Explanck: An expression evaluator (Part 3)

Apr 3, 2022 · 1757 words · 9 minute read

In this series' last post, we discussed the threat of ambiguous grammars for math expressions, and we generated an unambiguous grammar for explanck. In this post, we will write a parser based on our grammar.

The main goal of our parser is to generate an abstract syntax tree from the sequence of tokens returned by our tokenizer¹. While many parsing algorithms are available ², we will focus on a type called Recursive Descent Parsing in this post.

Recursive Descent Parsing 🔗

Let’s remind ourselves of the grammar again:

expression -> term
term -> factor (("+" | "-") factor)*
factor -> power ((" * " | "/") power)*
power -> primary ("^" primary)*
primary -> NUMBER | "(" expression ")"

Recursive descent is a top-down ³ parser that associates each rule name (a.k.a non-terminal) in our grammar with a function. It is called top-down because it goes from the lowest precedence rule (expression, in our case) to the highest precedence rule (primary, in our case).

Recursive Descent

As we implement the parser, keep the following in mind wrt to explanck’s grammar above:

Each non-terminal is a separate method, and each method produces an abstract syntax tree and returns it to the caller
| means “or” which means we must choose from multiple options. In our code, we will make this choice in an if statement
(...)* means zero or more of whatever is within the parentheses. We will represent this using a while loop, with the while loop’s condition enforcing the “zero or more” part

Okay, let’s begin implementation.

First, we define a Parser class that accepts a list of tokens in its constructor and keeps track of the last token that has been processed.

and implement the logic for the two lowest precedence rules: expression and term.

class Parser {
	// Tok keep track of processed tokens.
	private int current = 0;
	Parser(List<Token> tokens){}
}

According to the grammar, expression simply expands to term, so in our code we return term() in expression().

// In Parser.java
private Expr expression(){
	return term();
}

term is a little more interesting. Remember that term’s rule is term -> factor (("+" | "-") factor)*. The first * factor* non-terminal translates to a call to the factor(). Then the (...)* part of the body means a while loop. Within (...)*, we have two parts: ("+" | "-") and factor.

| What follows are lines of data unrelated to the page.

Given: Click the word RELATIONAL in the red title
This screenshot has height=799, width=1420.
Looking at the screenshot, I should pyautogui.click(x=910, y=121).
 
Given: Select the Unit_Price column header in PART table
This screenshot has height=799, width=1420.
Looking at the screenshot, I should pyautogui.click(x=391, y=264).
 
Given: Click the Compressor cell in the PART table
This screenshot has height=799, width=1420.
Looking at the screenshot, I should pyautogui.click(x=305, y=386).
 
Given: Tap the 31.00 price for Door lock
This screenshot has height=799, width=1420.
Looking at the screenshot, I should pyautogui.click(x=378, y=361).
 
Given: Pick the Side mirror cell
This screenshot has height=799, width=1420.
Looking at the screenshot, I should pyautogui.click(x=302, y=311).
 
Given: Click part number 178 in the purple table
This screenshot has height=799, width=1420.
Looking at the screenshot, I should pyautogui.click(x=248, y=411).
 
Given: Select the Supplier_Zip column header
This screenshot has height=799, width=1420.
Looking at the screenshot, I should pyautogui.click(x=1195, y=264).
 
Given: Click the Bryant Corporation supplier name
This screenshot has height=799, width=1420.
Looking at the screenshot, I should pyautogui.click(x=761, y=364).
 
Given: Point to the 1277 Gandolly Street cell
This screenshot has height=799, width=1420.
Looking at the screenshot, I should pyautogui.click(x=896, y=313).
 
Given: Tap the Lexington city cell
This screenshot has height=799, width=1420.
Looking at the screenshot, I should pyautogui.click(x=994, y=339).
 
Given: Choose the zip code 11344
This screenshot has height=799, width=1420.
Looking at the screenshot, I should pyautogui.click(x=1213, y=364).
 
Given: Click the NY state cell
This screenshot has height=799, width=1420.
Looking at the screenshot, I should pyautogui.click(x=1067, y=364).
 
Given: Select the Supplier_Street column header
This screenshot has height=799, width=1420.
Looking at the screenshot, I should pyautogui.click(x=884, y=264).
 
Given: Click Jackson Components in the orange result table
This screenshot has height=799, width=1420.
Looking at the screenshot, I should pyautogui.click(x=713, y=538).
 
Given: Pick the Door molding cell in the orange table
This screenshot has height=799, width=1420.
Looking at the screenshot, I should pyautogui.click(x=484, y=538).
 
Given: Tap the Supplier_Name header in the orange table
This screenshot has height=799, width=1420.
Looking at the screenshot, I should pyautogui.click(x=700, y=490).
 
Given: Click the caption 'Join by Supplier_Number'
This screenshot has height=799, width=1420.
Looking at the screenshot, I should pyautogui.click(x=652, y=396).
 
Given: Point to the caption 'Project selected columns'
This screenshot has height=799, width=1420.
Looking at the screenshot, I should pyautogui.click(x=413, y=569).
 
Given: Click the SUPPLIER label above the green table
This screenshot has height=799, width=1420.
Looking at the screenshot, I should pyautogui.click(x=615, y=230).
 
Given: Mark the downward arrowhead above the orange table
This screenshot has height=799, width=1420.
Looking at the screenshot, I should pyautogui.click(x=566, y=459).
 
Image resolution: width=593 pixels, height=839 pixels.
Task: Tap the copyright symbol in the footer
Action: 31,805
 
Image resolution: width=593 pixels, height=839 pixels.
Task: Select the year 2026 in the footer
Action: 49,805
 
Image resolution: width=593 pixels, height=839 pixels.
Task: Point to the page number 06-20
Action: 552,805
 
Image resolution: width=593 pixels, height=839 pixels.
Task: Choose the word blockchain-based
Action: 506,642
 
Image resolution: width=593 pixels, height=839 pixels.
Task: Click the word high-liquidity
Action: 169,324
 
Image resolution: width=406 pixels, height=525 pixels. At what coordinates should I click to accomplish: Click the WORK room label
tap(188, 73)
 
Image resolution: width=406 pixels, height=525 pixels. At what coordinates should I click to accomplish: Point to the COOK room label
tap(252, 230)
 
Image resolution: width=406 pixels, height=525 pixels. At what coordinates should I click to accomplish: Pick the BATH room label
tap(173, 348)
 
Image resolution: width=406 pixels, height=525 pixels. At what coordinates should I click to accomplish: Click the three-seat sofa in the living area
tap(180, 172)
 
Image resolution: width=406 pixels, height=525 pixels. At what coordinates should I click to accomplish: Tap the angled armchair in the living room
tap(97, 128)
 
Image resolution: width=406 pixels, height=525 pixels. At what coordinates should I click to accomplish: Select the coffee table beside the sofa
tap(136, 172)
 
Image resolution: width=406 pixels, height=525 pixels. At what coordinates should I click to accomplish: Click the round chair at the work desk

The first part - ("+" | "-") - represents the condition that must be met for the block of code within the while loop to execute. That is, the block of code within the while loop will continue to execute as long as the next token in our expression is “+” or “-”.

And the second part - factor - represents the code that will execute within the while loop as long as the condition is met.

// In Parser.java
private Expr term(){
	Expr expr = factor();

	while(nextToken(TokenType.MINUS) || nextToken(TokenType.PLUS)){
		Token operator = previous();
		Expr right = factor();
		expr = new Binary(expr, operator, right);
	}
}

// Checks if the next token is a particular token type
private boolean nextToken(TokenType type){
	if (!isAtEnd()) return false;

	if (tokens.get(current).type == type) {
		current++;
		return true;
	}

	return false;
}

private Token previous(){
	return tokens.get(current - 1); 
}

Once we enter the while loop in term(), we know that we are parsing a term expression (i.e. an expression with “+” or “-"), so the call to factor() within the loop is to resolve the right operand of the expression. Once we determine the right operand, we create a new Binary expression.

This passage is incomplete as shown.